The house embodies both a vertical and horizontal extension of space. The level changes and central open well provide a visual link from top to bottom. Large areas of glass and projecting terraces draw the eye out from each level to the natural landscape setting. Materials include board formed reinforced concrete, rubble stonework, white concrete block work and Tasmanian Oak boarded ceilings. The integrated artworks include K Nolan, Frank Stella, H Frankenthaler, work by Sam Frances, a Charles Perry sculpture, Max Bill, several "Positive-Negative" sculptures by Norman Carlberg and two Calder stabiles. The garden contains a sculpture by the Los Angeles sculptor Eric Orr.

===Occupancy===
Harry and Penelope Seidler moved into the building on Harry Seidler's birthday in 1967 and lived there for the remaining years of his life. Harry Seidler suffered a paralytic stroke on late 24 April 2005 and died of sepsis on 9 March 2006. As of 2016, Penelope Seidler continued to reside at the house, and to work as an architect.

=== Condition ===

As at 6 January 2005, Physical condition is excellent.
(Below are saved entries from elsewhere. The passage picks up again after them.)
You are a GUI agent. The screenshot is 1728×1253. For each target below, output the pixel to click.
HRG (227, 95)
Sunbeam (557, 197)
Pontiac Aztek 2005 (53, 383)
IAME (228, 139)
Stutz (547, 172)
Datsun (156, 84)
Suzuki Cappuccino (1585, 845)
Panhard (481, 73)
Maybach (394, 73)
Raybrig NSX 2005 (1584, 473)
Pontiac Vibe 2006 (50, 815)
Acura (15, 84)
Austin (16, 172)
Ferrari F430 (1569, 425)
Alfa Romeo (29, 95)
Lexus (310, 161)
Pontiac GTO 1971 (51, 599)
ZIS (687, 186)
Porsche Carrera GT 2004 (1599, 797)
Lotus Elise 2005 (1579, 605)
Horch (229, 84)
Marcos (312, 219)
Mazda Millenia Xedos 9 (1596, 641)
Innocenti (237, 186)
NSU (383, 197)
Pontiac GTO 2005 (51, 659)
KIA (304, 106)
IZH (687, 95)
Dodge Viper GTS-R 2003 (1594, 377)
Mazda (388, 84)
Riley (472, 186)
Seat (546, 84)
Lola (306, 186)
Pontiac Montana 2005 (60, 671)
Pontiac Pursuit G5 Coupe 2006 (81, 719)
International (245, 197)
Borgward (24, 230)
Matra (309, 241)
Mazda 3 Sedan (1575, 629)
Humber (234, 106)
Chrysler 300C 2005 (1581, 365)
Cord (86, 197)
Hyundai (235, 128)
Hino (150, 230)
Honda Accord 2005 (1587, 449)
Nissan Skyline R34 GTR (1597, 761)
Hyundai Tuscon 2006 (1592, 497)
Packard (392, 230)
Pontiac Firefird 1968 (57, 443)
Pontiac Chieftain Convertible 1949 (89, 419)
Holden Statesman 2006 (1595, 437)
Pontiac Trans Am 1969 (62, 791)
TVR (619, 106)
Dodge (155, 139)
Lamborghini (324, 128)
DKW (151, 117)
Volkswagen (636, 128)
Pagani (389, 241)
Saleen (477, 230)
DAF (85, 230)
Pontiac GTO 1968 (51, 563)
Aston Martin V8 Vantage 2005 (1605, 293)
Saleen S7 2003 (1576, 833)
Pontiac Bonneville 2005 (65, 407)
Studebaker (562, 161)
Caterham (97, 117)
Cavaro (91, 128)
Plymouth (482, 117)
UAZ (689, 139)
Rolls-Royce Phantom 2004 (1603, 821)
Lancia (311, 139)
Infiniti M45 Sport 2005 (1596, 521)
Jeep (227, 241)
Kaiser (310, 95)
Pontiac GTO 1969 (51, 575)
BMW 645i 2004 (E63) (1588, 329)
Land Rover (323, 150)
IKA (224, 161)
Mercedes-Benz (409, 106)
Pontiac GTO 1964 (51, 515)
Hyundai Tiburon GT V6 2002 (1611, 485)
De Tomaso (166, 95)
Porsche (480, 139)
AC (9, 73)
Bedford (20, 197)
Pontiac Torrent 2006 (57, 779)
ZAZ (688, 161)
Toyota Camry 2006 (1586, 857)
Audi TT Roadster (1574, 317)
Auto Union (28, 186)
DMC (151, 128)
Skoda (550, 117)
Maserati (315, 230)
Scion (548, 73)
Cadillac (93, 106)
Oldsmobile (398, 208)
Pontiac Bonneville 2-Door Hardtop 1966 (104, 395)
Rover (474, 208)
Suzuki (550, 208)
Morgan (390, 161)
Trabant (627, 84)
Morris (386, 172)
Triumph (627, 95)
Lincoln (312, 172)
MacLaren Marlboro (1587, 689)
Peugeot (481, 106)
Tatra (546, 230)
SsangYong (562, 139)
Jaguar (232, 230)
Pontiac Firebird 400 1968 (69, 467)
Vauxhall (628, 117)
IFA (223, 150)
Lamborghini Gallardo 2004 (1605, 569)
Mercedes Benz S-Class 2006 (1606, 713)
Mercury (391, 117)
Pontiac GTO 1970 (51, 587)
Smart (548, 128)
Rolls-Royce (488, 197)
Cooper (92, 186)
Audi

Archaeological potential is not known.

The building and associated art works have a high degree of integrity as a result of its having remained the Seidlers' principal residence since 25 June 1967.

=== Modifications and dates ===
- 1976 – A swimming pool designed by Harry Seidler was added in 1976.
- 1997 – A garage door was installed for privacy reasons. The electrical wiring for such a door had actually been installed when the house was constructed in 1967, in case he ever changed his mind about installing a garage door.